Officials also said, according to samples taken in the wake of the accident, water from Pistol Creek and Little River is safe for normal activity.

Cleanup efforts from the early-morning train accident proceeded on schedule Sunday. A CSX spokesperson said two remaining rail cars left over from the accident ended up removed over the weekend, and crews began excavating potentially contaminated soil from the area, replacing it with new soil.

The derailment took place in the early-morning hours Thursday after the train carrying toxic materials from Ohio to Georgia derailed near Mount Tabor Road.
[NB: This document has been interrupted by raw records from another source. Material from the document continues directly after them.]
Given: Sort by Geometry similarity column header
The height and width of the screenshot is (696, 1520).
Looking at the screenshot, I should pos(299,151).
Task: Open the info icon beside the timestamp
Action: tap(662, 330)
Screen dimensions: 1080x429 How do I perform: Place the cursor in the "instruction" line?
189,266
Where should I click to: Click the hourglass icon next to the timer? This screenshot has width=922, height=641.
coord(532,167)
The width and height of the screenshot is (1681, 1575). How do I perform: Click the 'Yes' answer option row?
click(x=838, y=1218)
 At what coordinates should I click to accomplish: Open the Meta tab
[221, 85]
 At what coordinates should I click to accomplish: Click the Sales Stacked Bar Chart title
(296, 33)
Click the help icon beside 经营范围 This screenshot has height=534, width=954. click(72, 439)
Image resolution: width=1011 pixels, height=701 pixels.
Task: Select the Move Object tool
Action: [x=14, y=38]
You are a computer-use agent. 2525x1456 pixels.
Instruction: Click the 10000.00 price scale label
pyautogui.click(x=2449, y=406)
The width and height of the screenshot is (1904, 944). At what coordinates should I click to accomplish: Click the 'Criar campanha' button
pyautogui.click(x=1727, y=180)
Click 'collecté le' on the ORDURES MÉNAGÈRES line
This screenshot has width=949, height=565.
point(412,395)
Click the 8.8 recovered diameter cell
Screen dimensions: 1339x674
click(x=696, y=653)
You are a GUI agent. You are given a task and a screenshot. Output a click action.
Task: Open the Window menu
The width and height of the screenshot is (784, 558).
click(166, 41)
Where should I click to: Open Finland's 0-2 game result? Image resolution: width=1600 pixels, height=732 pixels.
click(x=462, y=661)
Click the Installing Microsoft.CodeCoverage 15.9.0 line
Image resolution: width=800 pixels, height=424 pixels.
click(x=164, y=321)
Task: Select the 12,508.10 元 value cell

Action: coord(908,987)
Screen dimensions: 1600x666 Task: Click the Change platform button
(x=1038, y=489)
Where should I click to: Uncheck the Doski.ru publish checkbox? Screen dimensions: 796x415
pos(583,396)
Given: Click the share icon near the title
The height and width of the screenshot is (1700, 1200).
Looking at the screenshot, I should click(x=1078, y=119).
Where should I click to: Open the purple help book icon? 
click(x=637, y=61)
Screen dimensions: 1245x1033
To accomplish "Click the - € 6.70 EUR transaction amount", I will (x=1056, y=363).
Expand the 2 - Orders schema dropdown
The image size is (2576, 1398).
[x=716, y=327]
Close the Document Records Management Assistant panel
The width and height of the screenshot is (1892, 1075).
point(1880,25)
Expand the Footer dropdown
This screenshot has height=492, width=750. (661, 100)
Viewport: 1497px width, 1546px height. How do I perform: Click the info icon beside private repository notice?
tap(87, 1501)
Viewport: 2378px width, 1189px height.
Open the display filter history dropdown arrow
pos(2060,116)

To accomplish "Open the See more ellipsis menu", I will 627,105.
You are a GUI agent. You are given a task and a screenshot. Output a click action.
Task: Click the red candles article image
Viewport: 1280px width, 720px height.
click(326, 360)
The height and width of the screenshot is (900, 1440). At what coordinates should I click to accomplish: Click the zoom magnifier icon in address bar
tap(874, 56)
Rail cars carrying a flammable chemical called acrylonitrile caught fire, forcing the evacuation of around 5,000 area residents within a 2-mile radius of the crash.

It took emergency personnel around 17 hours to extinguish the resulting blaze. Officials believe most of the toxic chemicals dissipated as they burned.

With the immediate danger having passed, officials lifted the evacuation Friday.

Sunday afternoon, CSX spokesperson Kristin Seay said crews were still working to replace contaminated soil, having finished removing derailed cars from the site. It isn’t clear how long the soil excavation will take, she said.

Officials determined well water in the community is safe to use. Two rounds of testing showed no groundwater contaminants in samples from various local wells.

As far as immediate health consequences go, 125 people reported to Blount Memorial Hospital after the derailment, fearing possible exposure to hazardous chemicals. Forty-four of those people ended up admitted, according to a hospital spokesperson. By Saturday, officials said four remained in the hospital.

A handful of emergency personnel ended up treated for potential exposure, including five Alcoa Police Department officers and five members of Blount County Sheriff’s Office. All of those officers ended up cleared for duty.